Dealing in demat format is beneficial to investors, brokers and companies alike as it reduces the investors’ risk of holding shares in physical format while reducing the risk of delayed settlement, and enhances profit through the increased participation of brokers. However, in Zimbabwe there is no legislation at the moment that compels investors to hold securities in electronic form, but CSC chief executive Campbell Musiwa says the ideal arrangement is that they be held in that form.
In the month of July, Proplastics, Masimba Holdings and Art Corporation maintained their top positions with demat ratios of 98%, 97% and 96% respectively.
Musiwa noted that while the majority of the shares that have not been dematerialised relate to long-term strategic shareholdings by investors, these shareholders either have comfort in having their physical scrip or are discouraged by the huge costs of managing the portfolios.
“At the moment there is no legislation that compels investors to hold securities in electronic form. However, only dematerialised shares can be traded. The majority of the shares that have not been dematerialised relate to long-term strategic shareholdings by investors. These shareholders either have comfort in having their physical scrip or are discouraged by the huge costs of engaging a custodian to manage a passive portfolio (a cost they will not incur when keeping physical certificates),” he said.
He added that CSD has several initiatives, with one being the Business Partnership Framework. Introduced in 2015, this allows certain classes of investors to link directly to the system and be a custodian for their own transactions at substantially reduced cost.
Some of the initiatives are yet to be implemented, but are all aimed at impacting positively on the demat ratios.
CSD processed 1 209 securities deposits in the month of July 2019, bringing the cumulative number of securities deposits processed since going live to 83 399.

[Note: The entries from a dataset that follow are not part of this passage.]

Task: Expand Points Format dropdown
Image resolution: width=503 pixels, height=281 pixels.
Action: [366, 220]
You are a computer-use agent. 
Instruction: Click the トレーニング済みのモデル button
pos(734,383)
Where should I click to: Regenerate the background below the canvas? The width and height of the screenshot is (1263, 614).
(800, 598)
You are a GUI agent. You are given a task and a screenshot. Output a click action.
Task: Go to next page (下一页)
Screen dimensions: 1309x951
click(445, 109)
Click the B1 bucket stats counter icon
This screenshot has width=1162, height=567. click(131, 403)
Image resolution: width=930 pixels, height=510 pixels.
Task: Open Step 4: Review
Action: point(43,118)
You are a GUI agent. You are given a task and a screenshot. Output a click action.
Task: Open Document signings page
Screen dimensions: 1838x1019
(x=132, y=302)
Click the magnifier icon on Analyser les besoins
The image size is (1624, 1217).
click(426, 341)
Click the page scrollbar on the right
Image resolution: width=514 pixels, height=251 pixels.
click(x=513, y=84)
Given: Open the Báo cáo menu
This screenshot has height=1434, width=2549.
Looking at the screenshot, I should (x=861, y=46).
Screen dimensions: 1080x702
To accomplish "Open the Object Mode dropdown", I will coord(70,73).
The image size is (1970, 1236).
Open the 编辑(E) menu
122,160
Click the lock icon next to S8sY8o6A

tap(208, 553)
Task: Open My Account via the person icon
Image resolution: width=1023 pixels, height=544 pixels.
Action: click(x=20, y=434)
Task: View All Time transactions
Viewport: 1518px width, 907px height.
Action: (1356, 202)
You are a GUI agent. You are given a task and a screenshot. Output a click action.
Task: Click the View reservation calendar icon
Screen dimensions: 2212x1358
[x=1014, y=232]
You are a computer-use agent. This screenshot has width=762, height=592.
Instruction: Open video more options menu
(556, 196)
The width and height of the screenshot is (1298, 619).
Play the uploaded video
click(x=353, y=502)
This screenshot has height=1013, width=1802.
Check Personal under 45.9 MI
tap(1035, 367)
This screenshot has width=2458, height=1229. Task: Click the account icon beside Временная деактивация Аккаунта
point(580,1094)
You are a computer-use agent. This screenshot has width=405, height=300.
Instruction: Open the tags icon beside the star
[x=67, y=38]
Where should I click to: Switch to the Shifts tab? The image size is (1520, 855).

This comes as the Zimbabwe Stock Exchange (ZSE) experienced a fall in trading volumes during the month with a turnover of ZWL$196,2 million compared to ZWL$235,5 million for the month of June 2019 while the ZSE Equities market capitalisation decreased in value by 11,7%, completing the month of July at ZWL$24,6 billion compared to ZWL$278 billion as at June 30, 2019.
The fall in equities has been attributed to the decrease in market capitalisation to normal market volatility as investors try to crystallise on the gains made.
Profit-taking activity tends to follow periods of increasing prices on the market.
The introduction of the vesting period on dually listed stocks drastically reduced the supply of Old Mutual Limited shares on the ZSE and also resulted in reduced activity in other counters that some investors were selling before buying Old Mutual Limited shares.